Cinéma / KinoCulture / Kultur

Aucun Ours (No Bears, Khers Nist), de Jafar Panahi, propose une réflexion tragi-comique sur les frontières floues tout en lançant un plaidoyer pour la liberté

Présenté en compétition officielle à la 79ème édition de la Mostra de Venise, le dernier film de Jafar Panahi flirte avec les frontières floues entre réalité et fiction, entre vérité et cinéma. Un réalisateur de Téhéran se rend en secret à la campagne dans un village iranien proche de la frontière turque pour tourner un film sur un jeune couple qui souhaite fuir à l’étranger. Le cinéaste se retrouve témoin d’une histoire d’amour tandis qu’il en filme une autre, retrouvant par ce modus operandi les parallèles qu’il affectionne. Jafar Panahi réalise Aucun ours par le biais des appels vidéo, continuellement interrompus par des problèmes de connexion internet. La tradition et la politique auront-elles raison de l’histoire d’amour comme du tournage ? Les villageois lui reprochent de prendre des photographies sans permission, les anciens le portent devant un tribunal laïc. Il accepte à condition de pouvoir filmer le procès.

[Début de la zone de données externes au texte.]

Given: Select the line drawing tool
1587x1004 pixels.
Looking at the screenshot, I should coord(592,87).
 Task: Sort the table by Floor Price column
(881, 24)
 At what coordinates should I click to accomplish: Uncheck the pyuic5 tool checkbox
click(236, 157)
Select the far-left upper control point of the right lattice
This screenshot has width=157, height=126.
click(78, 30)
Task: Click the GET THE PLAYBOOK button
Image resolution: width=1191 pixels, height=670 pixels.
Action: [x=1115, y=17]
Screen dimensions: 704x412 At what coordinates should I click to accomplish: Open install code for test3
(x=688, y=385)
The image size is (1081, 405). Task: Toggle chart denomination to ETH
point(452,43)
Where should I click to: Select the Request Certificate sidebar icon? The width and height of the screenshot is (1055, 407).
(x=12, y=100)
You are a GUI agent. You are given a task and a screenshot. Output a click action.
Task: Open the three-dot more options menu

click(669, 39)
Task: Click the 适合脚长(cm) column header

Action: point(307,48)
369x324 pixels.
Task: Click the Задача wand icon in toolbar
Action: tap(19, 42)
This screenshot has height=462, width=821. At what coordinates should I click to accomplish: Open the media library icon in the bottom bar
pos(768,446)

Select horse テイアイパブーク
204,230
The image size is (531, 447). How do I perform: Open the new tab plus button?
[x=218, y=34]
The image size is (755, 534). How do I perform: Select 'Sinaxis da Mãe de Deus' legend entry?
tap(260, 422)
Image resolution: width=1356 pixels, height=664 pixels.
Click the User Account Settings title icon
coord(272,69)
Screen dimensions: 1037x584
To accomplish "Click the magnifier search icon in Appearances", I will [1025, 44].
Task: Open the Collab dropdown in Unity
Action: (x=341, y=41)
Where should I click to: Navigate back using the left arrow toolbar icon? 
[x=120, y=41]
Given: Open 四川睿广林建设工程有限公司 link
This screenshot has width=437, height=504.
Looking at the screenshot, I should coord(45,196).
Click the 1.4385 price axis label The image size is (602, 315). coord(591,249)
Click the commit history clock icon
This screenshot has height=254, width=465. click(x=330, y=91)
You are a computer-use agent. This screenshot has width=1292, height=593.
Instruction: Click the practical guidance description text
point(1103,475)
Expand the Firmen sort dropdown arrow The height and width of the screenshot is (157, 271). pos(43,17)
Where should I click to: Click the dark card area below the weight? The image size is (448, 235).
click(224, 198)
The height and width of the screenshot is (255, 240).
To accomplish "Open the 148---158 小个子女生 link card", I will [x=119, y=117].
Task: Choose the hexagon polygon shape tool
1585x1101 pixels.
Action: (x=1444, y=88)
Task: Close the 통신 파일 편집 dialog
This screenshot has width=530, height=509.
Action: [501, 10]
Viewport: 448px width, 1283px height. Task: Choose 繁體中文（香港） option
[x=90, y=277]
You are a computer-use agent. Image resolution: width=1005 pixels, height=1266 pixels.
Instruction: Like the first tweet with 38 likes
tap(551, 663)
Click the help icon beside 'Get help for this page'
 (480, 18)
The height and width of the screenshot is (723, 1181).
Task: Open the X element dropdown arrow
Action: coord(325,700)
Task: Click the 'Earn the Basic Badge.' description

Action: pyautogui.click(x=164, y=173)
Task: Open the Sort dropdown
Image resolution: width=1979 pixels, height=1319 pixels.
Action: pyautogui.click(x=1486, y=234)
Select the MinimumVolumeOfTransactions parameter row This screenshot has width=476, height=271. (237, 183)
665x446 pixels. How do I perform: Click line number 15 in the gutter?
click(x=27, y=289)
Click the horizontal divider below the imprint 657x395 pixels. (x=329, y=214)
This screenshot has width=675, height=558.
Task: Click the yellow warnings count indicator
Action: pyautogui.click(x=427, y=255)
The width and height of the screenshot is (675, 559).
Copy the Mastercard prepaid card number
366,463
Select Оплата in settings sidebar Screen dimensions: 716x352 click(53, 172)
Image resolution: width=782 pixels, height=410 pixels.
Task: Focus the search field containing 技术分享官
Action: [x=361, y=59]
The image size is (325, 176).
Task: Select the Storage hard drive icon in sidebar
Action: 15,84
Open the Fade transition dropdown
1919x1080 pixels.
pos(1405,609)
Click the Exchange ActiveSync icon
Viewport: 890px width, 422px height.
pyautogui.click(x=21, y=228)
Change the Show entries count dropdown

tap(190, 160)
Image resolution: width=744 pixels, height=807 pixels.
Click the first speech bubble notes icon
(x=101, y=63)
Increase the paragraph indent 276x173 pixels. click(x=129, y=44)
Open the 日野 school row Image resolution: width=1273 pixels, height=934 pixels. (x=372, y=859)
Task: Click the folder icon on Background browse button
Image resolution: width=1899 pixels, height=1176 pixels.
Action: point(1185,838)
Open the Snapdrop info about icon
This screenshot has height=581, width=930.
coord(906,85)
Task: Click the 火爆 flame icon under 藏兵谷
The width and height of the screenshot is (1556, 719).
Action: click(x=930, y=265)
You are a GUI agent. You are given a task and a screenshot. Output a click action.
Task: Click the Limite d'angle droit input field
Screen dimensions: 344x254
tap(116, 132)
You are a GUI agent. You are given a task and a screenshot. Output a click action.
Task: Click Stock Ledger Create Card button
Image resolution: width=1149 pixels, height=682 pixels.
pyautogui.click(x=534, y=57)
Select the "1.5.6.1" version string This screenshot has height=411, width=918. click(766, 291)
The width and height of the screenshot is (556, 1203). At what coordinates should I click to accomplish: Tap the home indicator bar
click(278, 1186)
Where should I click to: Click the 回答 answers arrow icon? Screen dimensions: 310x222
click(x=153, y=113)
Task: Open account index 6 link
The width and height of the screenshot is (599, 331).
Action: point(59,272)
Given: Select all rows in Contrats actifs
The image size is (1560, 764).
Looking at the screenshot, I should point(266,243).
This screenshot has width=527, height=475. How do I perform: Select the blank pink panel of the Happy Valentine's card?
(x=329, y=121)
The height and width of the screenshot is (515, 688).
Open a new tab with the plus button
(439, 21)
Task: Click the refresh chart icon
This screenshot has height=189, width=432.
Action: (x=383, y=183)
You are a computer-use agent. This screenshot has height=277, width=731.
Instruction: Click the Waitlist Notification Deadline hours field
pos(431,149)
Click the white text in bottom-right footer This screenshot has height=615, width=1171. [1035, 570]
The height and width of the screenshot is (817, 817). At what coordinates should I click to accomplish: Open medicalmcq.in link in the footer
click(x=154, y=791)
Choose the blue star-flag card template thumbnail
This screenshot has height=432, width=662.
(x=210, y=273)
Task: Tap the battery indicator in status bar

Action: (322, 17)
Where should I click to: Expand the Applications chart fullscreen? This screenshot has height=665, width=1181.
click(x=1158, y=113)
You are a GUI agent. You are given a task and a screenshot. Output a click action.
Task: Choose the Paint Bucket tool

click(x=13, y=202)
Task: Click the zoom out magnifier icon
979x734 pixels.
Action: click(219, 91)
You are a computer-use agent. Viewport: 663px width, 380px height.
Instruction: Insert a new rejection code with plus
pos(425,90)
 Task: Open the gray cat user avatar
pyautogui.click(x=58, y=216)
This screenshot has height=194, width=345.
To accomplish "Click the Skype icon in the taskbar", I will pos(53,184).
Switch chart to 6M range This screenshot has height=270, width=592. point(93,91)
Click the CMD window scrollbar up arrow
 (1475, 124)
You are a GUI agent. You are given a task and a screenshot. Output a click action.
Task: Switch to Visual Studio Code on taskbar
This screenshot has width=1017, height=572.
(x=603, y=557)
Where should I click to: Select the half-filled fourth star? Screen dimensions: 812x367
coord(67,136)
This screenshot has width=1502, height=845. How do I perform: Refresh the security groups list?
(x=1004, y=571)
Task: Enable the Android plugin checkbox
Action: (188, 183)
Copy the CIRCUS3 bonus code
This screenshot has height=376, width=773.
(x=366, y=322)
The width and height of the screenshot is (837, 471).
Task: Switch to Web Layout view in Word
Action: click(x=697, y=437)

Aucun ours (No Bears; Khers Nist) de Jafar Panahi
© 2022 Filmcoopi AG

Avec Aucun ours, Jafar Panahi signe un drame poignant et fort sur la portée des images, les contradictions entre ville et campagne ainsi que sur l’Iran. Le film propose une chronique des conditions de travail de cinéaste dans un régime autoritaire qui musèle la liberté d’expression, qui plus est artistique. L’auto-réflexion constitue un élément-clef de la filmographie de Jafar Panahi qui ose, dans un acte courageux de bravoure, tourner la caméra face à lui et exposer ainsi ses vulnérabilités, se livrant à une autocritique. Aucun ours observe dans le détail les affres de la vie individuelle sous un régime théocratique autoritaire, tyrannique et totalitaire où les expressions artistiques, dont le cinéma, laissent entrevoir à l’humanité quelque espoir d’un possible avenir meilleur. Mina Kavani, qui interprète Zara, crève l’écran à chaque fois qu’elle apparaît, incarnant la colère et la douleur du peuple iranien : son monologue est l’un des temps forts du film.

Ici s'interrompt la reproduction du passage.